Error creating Backup Vault

[GuilhermeRizzottoLis]

Hey man, im trying to use your repo, but im always getting an error to create a backup vault, error creating Backup Vault (): AccessDeniedException: status code: 403, request id: 8e7e577e-5b74-4d4d-95d0-bf63e0b2cc2e, do you know why. I only changed the main.tf file from the simple_plan_using_list example with my data. Do you know is that happening?

Thanks.

[lgallard]

Hi @GuilhermeRizzottoLis, the module uses the service role as defined here https://github.com/lgallard/terraform-aws-backup/blob/master/iam.tf#L12 and add a policies in the iam.tf, in particular here https://github.com/lgallard/terraform-aws-backup/blob/master/iam.tf#L24.

With those roles/policies should be enough to create the a new vault. I checked the simple_plan_using_list example last week and it created the vault named "vault-1" as in the example.

Did you check if the service role were created?

[GuilhermeRizzottoLis]

Yeah, it was created, maybe its some configuration in AWS, but i have Full Access permition.

[lgallard]

@GuilhermeRizzottoLis did you check this issue reported here ?

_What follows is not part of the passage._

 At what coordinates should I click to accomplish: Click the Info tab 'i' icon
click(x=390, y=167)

It seems a async problem (maybe due to networking issues or token expiration) as expressed in this comment

[brightshine1111]

I just started encountering this same exact issue. I'm able to create vaults via the aws console and aws cli directly no problem, but when I attempt to do so using the same exact IAM role via Terraform, I get this cryptic 403 error. Looking through Terrform's debug log reveals nothing useful.

Terraform v0.14.9, AWS provider v3.35.0

[lgallard]

@faucherb94 can you share your Terraform definition?

[jralonso]

I am suffering the same issue. Terraform v0.14.10, AWS provider 3.36.0.
This is what the plan outputs:

# aws_backup_vault.ps-backup-vault will be created
+ resource "aws_backup_vault" "ps-backup-vault" {
    + arn             = (known after apply)
    + id              = (known after apply)
    + kms_key_arn     = (known after apply)
    + name            = "prod-backup-vault"
    + recovery_points = (known after apply)
 }

[lgallard]

@jralonso i just applied the complete example in my account using Terraform v0.14.10, AWS provider 3.36.0.

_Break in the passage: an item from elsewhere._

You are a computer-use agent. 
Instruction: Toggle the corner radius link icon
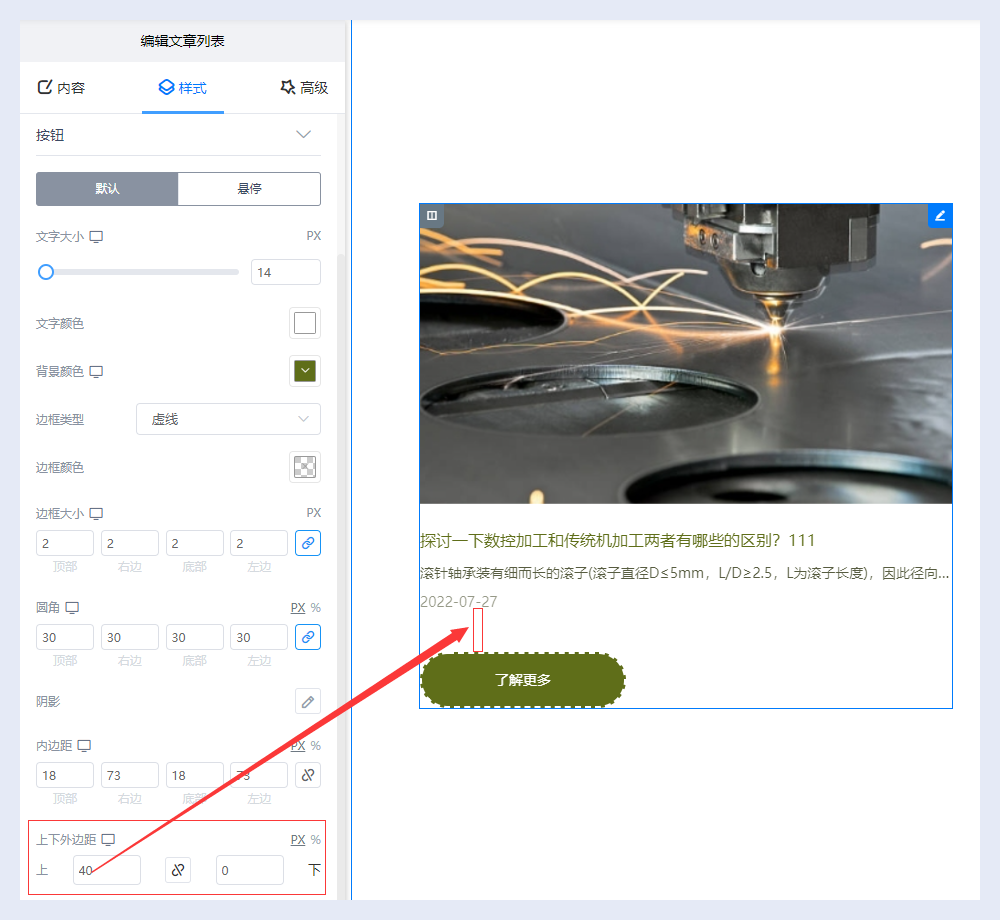coord(308,637)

Are you using the complete example or any other example?

Did you check you have enough permission privileges to create AWS Backup resources (vaults, plans, rules, etc) ?

[lgallard]

@jralonso I checked the simple_plan example with the latest version of the module (0.11.2) and it's working with Terraform v0.14.10, AWS provider 3.36.0 as well.

[thiagolsfortunato]

I have the same error when run with my Pipeline User. This User has backup:* permission attached to your policy.

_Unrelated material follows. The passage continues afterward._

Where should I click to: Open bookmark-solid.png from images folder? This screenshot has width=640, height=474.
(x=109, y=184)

When I perform terraform apply returns AccessDeniedException: status code: 403

I have Full Administrator Access and can create AWS Backup Vault with my credentials. Which permissions my pipeline user needs?

[lgallard]

@thiagolsfortunato the module creates a service role, meaning your pipeline must be able to create roles in IAM.

[carflo]

For anyone else who stumbles upon this issue, make sure you are adding the required IAM permissions mentioned in the CreateBackupVault row to the role creating the Vault. I was misssing the required kms and backup-storage permissions and got the same 403 error.

[lgallard]

@carflo maybe we can add those permissions in the IAM policy here https://github.com/lgallard/terraform-aws-backup/blob/master/iam.tf#L40

[carflo]

@lgallard The IAM permissions need to be added to the Role running the terraform. In @thiagolsfortunato's case, his "pipeline user" (i.e., not the IAM role used by AWS Backup that your module creates).

I think just adding this to the README (e.g., Troubleshooting: error creating Backup Vault () ...) would be helpful as the error message from AWS is not useful. This is mentioned in the AWS docs as a requirement so I'll leave that up to you. As a disclaimer, I'm not using this module but I stumbled upon this issue (google search) due to the same error from the aws_backup_vault resource 😄

[lgallard]

@carflo thanks for the clarification. Comment added in README!!